## What needs to be done
What lines in the records below contain the string "value"? Copy every one.

::: Excerpted data :::

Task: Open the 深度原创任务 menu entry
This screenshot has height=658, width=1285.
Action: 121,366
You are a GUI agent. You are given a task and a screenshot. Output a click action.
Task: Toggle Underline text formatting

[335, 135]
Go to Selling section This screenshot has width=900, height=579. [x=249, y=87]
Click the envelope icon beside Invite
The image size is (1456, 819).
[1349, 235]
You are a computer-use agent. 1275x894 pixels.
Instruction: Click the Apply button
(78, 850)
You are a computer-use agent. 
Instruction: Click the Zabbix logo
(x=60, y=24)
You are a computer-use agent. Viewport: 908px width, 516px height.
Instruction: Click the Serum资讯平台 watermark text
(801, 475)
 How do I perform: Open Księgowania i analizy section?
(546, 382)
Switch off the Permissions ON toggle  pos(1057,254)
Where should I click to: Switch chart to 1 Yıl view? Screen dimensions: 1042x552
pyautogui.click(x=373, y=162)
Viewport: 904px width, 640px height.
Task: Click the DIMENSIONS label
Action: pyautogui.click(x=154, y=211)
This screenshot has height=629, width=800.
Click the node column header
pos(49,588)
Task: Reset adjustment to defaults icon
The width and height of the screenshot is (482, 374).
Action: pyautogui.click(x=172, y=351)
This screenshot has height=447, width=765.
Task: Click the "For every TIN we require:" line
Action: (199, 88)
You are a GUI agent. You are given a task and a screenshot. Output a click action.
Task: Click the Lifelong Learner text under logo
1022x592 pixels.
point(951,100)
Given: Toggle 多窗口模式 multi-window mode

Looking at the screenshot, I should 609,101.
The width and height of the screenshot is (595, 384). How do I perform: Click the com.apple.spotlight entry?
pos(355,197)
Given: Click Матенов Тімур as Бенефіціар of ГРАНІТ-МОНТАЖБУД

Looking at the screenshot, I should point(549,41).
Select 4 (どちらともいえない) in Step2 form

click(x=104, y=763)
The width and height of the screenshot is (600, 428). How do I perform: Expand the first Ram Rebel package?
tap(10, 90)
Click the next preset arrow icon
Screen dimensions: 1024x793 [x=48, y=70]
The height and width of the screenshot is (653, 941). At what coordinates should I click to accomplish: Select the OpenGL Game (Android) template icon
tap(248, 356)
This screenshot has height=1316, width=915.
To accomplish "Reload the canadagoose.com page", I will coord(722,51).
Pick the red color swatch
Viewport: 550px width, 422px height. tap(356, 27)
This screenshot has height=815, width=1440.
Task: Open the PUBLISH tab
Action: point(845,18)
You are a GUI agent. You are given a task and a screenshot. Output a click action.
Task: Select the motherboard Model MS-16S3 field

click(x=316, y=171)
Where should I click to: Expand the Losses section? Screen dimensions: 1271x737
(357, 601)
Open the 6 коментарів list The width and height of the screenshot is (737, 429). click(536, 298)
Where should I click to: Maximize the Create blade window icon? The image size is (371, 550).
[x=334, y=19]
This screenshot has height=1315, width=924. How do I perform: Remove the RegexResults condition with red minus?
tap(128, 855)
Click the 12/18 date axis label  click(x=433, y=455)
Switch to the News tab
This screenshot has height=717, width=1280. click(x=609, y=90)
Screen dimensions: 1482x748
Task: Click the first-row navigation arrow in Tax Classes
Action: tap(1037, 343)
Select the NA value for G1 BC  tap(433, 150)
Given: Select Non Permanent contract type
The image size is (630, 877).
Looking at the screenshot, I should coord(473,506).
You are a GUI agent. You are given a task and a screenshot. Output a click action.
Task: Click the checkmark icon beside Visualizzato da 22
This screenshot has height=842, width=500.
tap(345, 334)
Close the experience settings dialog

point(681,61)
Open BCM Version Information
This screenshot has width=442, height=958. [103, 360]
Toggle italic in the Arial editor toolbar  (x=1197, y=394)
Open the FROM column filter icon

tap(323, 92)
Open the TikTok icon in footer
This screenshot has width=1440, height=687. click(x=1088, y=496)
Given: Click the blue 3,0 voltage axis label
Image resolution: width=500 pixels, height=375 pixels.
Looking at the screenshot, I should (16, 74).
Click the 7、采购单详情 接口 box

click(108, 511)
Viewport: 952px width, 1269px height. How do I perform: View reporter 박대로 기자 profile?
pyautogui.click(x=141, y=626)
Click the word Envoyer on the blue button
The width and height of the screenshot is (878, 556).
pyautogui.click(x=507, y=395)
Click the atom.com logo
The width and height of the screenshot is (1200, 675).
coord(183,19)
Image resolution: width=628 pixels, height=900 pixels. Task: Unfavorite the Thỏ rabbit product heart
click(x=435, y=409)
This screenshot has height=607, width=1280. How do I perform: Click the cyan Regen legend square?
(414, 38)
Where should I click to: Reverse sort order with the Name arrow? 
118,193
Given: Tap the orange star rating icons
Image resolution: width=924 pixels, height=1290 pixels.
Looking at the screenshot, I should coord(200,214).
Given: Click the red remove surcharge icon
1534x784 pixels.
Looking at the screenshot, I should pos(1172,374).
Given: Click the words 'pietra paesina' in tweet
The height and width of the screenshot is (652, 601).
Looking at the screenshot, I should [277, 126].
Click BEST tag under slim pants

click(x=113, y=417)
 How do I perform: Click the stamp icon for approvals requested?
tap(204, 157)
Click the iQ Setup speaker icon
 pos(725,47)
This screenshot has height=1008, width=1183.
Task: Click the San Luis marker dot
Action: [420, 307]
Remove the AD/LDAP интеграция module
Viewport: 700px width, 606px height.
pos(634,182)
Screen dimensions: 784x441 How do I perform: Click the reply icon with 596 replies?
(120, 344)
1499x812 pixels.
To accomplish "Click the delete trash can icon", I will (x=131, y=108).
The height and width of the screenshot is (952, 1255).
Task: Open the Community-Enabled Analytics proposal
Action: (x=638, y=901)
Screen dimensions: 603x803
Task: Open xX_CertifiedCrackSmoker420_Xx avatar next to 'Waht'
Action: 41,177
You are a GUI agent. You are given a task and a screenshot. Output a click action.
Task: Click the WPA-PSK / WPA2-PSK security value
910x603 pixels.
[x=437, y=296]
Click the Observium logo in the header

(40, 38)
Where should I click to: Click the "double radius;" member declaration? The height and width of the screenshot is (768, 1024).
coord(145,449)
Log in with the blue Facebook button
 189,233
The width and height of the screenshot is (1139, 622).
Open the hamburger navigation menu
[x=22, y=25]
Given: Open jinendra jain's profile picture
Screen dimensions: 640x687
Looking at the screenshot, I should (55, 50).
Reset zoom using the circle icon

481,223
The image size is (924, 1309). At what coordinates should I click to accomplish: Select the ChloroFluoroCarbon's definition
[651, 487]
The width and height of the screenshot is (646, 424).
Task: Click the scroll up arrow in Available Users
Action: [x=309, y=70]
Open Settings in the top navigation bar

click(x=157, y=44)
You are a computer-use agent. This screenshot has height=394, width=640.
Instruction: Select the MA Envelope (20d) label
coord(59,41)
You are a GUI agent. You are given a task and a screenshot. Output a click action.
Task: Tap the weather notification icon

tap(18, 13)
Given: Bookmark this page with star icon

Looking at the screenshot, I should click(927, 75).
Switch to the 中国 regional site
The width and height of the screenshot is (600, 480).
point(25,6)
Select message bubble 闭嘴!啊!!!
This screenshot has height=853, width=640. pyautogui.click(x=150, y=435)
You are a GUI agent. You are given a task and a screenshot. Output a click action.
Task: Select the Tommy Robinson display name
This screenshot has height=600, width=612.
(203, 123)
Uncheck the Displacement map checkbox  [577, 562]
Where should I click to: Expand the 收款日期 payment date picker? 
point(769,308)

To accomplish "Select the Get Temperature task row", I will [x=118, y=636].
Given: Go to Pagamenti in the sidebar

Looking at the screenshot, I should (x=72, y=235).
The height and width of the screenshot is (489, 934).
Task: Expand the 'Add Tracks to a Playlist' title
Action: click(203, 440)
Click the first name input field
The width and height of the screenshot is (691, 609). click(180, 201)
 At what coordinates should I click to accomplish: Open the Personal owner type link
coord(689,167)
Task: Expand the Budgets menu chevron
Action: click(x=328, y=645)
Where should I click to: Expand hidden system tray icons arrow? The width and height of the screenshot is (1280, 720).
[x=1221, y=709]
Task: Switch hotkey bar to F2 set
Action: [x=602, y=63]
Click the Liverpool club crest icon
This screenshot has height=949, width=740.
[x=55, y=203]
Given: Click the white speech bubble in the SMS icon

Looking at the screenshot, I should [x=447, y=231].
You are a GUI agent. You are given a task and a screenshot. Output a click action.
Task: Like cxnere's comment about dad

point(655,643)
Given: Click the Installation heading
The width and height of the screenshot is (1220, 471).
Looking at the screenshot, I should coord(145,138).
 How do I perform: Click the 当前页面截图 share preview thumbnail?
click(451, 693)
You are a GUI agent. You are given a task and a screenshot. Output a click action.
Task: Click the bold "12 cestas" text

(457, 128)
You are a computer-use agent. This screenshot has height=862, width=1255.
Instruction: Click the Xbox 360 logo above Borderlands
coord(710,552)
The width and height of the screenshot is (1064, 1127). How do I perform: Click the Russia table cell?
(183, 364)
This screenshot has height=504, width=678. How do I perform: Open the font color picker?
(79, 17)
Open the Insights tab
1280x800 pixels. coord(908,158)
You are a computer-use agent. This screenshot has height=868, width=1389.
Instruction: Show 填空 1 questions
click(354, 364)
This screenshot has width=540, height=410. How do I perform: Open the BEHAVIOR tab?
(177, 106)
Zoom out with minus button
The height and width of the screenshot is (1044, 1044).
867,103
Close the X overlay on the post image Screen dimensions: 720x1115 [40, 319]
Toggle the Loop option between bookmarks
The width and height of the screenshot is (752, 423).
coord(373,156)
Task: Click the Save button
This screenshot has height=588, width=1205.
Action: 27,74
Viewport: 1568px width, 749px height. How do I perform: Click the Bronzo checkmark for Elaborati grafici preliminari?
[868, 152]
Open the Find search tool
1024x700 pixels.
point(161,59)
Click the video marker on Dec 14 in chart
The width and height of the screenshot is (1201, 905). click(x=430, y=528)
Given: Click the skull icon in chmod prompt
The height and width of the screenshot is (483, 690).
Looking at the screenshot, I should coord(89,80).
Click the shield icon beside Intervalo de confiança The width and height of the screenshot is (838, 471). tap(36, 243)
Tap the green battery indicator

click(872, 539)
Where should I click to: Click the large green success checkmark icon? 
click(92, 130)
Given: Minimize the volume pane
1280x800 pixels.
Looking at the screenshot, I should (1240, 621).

:::

## Task solution
Select the NA value for G1 BC  tap(433, 150)
Task: Click the WPA-PSK / WPA2-PSK security value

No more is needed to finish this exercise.